Pas au niveau des cinq ou six gros clubs européens. Ils ont le droit de jouer dans la même cour que le Real, Barça ou Chelsea, qui eux aussi mettent beaucoup d’argent. Après, c’est certain que le PSG crée un déséquilibre en France. Il faut s’adapter.
Comment rivaliser dans ces conditions?
Vouloir rivaliser avec le pays le plus riche du monde serait ridicule et vain. Il faut plutôt essayer de trouver de nouvelles recettes, des nouveaux partenaires intéressés par la notoriété sans égal de l’OM. L’arrivée du Qatar au PSG peut bénéficier à son concurrent historique. La valeur d’un club ne se mesure pas qu’à son compte en banque.

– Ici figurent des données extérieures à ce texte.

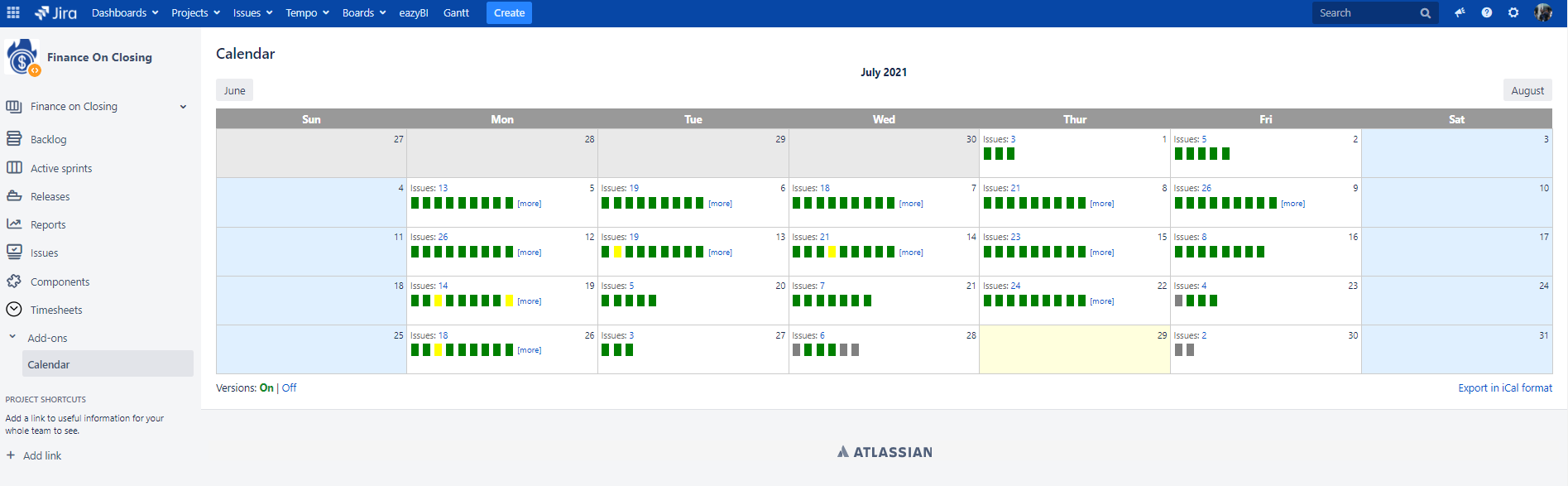
Task: Click the notifications megaphone icon
Action: tap(1460, 12)
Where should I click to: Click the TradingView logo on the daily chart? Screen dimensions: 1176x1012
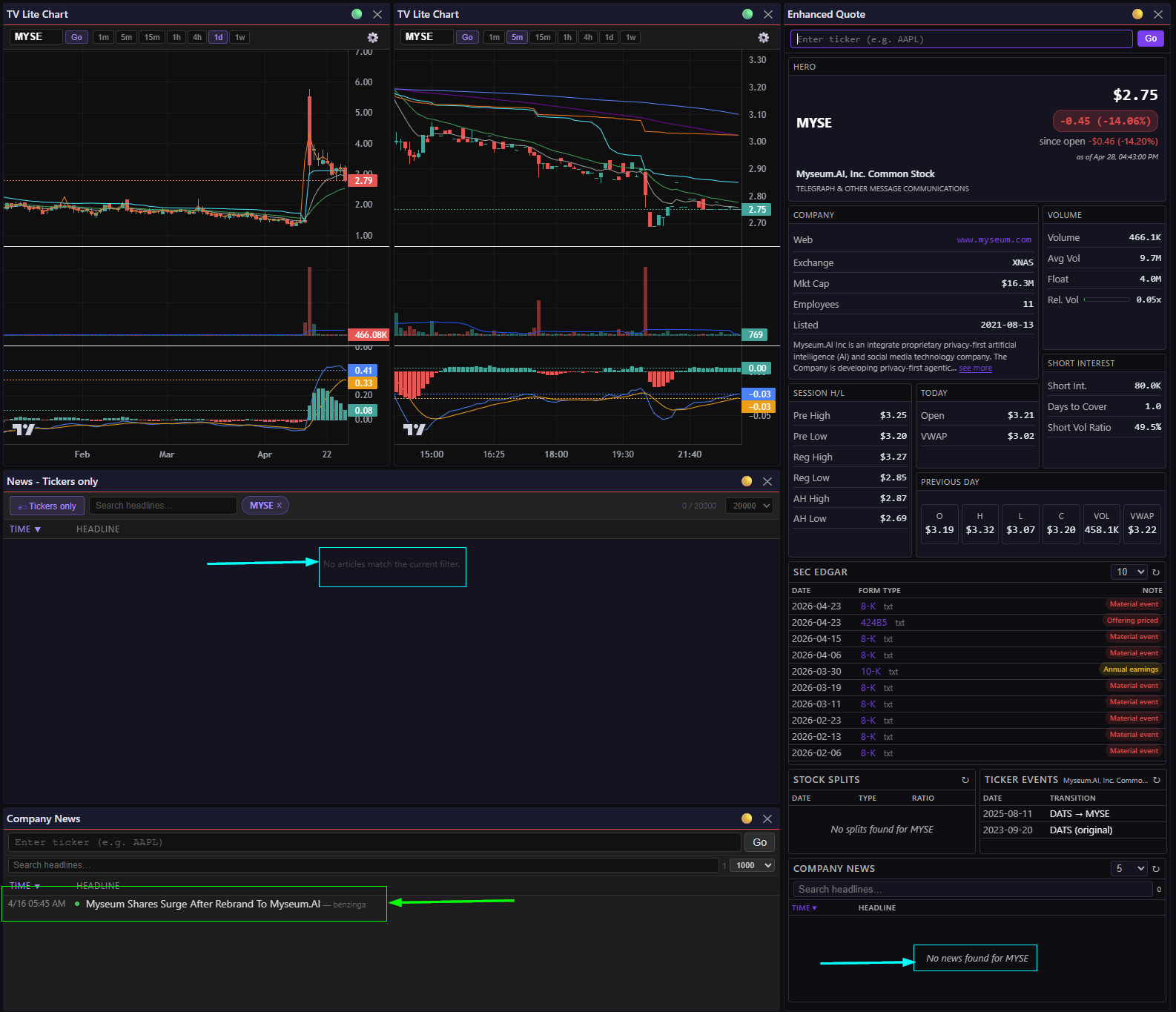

Depuis la vente avortée à Jack Kachkar en 2007, avez-vous été approché par un acheteur potentiel?
Non, pas par des gens sérieux. Un investisseur intéressé par l’OM doit avoir une surface financière supérieure à la nôtre pour être capable d’assurer la pérennité du club.
Lille ou Lyon reprochent au PSG de ne pas acheter en L1, ce qui créerait un cercle vertueux. Vous êtes d’accord?
Sur le fond, je comprends leur position, surtout dans le contexte actuel. Mais, idéalement, l’OM a plutôt vocation à conserver ses meilleurs éléments qu’à les transférer chez son principal concurrent…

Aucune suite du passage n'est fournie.